* **Data to use**
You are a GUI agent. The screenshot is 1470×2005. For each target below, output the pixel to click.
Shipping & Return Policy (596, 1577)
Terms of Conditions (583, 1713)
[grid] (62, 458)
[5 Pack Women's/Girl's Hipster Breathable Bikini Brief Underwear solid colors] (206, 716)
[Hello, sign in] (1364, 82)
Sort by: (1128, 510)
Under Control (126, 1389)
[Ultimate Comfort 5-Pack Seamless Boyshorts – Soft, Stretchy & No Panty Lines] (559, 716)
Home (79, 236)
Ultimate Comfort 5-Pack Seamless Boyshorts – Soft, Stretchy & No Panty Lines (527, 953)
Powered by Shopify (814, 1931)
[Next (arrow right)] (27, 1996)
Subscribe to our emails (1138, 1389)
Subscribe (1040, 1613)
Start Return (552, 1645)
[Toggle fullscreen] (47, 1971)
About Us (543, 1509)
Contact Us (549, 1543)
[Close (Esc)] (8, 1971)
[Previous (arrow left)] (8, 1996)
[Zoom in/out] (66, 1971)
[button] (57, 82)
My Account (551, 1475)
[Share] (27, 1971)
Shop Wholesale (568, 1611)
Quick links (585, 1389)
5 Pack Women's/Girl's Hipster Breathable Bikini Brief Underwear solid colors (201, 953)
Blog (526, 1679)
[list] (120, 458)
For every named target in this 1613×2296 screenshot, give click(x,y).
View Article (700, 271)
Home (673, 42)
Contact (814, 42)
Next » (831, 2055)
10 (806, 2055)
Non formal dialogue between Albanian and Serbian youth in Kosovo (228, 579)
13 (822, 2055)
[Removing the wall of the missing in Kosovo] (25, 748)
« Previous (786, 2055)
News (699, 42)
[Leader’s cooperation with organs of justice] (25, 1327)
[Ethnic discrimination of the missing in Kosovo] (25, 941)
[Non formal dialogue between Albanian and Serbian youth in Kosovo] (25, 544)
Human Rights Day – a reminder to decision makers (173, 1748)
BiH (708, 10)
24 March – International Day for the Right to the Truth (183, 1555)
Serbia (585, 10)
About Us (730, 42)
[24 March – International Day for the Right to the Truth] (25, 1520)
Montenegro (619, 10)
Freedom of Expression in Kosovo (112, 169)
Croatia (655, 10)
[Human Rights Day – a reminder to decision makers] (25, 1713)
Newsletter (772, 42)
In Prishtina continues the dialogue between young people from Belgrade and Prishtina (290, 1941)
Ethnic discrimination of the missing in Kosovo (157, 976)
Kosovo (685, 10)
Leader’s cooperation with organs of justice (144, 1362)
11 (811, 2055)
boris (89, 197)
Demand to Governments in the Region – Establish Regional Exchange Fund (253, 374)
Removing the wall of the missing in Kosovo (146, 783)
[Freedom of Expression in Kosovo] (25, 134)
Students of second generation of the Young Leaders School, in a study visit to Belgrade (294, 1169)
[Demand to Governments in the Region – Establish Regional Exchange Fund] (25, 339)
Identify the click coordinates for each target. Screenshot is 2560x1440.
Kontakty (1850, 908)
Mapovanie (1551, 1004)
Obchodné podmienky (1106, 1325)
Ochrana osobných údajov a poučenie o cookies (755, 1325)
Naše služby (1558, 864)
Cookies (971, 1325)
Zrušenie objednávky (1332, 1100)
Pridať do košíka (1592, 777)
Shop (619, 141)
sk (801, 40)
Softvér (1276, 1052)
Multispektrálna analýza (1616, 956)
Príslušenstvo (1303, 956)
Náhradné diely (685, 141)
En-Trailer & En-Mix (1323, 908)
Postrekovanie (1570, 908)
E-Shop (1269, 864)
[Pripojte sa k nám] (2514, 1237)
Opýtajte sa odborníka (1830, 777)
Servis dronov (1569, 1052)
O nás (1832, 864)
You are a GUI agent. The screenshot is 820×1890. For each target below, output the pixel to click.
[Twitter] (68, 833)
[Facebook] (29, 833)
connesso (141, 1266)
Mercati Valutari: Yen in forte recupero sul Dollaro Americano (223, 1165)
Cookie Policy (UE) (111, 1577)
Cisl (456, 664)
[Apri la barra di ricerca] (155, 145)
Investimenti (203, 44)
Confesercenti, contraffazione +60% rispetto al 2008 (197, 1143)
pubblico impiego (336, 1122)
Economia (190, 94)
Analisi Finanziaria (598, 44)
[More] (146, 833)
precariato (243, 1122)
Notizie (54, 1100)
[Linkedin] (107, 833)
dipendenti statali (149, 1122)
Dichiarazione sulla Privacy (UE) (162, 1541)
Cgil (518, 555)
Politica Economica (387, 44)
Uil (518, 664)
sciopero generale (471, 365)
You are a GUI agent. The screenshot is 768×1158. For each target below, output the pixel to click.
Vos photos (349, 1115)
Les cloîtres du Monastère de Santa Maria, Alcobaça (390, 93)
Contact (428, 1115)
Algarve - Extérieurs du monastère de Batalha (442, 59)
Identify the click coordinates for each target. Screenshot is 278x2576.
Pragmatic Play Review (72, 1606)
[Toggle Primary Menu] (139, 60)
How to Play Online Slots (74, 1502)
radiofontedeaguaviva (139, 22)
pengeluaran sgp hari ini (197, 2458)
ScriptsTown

* **Assigned task**
In the listing above, find each line with the word "Stretchy" and copy it out.

* **Reply**
[Ultimate Comfort 5-Pack Seamless Boyshorts – Soft, Stretchy & No Panty Lines] (559, 716)
Ultimate Comfort 5-Pack Seamless Boyshorts – Soft, Stretchy & No Panty Lines (527, 953)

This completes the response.